By the time I got to the end of the essay, where you cast doubt on externalism and also claim that 'the problem of qualia has not been solved' I wondered whether you really have a defensible position which rejects both Ayer and disjunctivism.

I fully agree that such a position is worth looking for, given the (alleged) counterintuitiveness of disjunctivism and the threat of scepticism which dogs the argument from illusion.

Disjunctivists accept that there is a common *propositional content* in, 'Macbeth sees a floating dagger' and 'Macbeth seems to see a floating dagger'. In veridical perception, it IS the case that-Macbeth-sees-a-floating-dagger, while in the case of illusion, it SEEMS to be the case that-Macbeth-sees-a-floating-dagger, although it IS NOT the case that-Macbeth-sees-a-floating-dagger.

I have hyphenated the that-clause, in order to emphasize that we are not assuming any particular analysis (e.g. an analysis which implies a relation to an entity referred to by 'floating dagger').

On the disjunctivist view, a condition for the truth of 'Macbeth-sees-a-floating-dagger' is that there exists, an object, a floating dagger which Macbeth perceives. Whereas in the case of 'It seems to be the case that that-Macbeth-sees-a-floating-dagger', the truth of this statement is accounted for in a way which does not imply the existence either of a floating dagger, or of any object (e.g. a mental object) resembling a floating dagger. In other words, disjunctivists reject the claim that there is a common *perceptual content*.

I have yet to be persuaded that there is a sufficiently interesting difference between belief in sense data and belief in qualia. Perhaps the difference only amounts to the fact that sense data theorists are prepared to come out and state what they take qualia to be, whereas defenders of qualia are a bit shy of making any positive statement, resting on the claim that there is a 'something I know not how to describe' which makes the difference, e.g. between GK perceiving this computer screen as he types, and zombie-GK 'perceiving' this computer screen as 'he' types.

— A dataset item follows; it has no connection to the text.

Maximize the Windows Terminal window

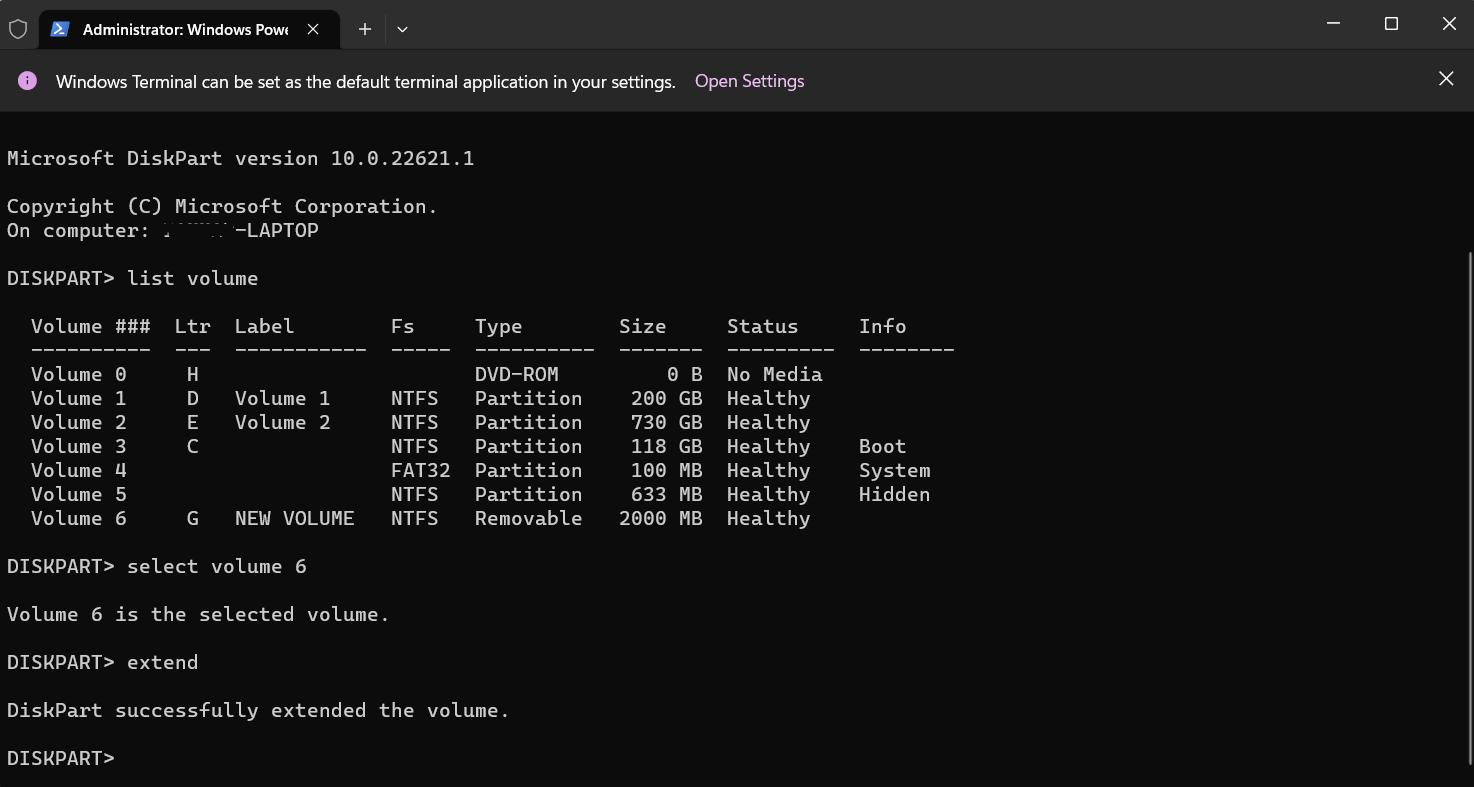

The core idea, however, is that there is something in me when I perceive or hallucinate, a 'mental object' as you refer to it in your penultimate paragraph.

The problem is that any 'object' that we include in our ontology is an 'entity with an identity'. What are the identity conditions for 'mental objects'? What, indeed, are they? The error theory which I subscribe to (and McDowell, and Dennett and many others though not all) is that these are 'private objects' in the egregious sense, viz. in the sense rejected by Wittgenstein's arguments against the idea of a 'private language' in Philosophical Investigations.

McDowell's 'transcendental argument' derives from Kant's 'Refutation of Idealism' (from the 2nd edition of the 'Critique of Pure Reason'). In essence, Kant's argument is that the only 'objects' which we can form judgments about are objects placed in space and time, objects concerning which there can be such a thing as error. Perception is an act of simultaneously forming a hypothesis of how things are in the world, and a hypothesis concerning the spatio-temporal path which I trace through the world. If we start with the assumption that 'one is' aware of a stream of mental objects, there is no basis for forming a notion of 'I' which is capable of recognizing a given mental object as 'the same again'. (There is a good explanation of this argument in Strawson's 'Bounds of Sense'.)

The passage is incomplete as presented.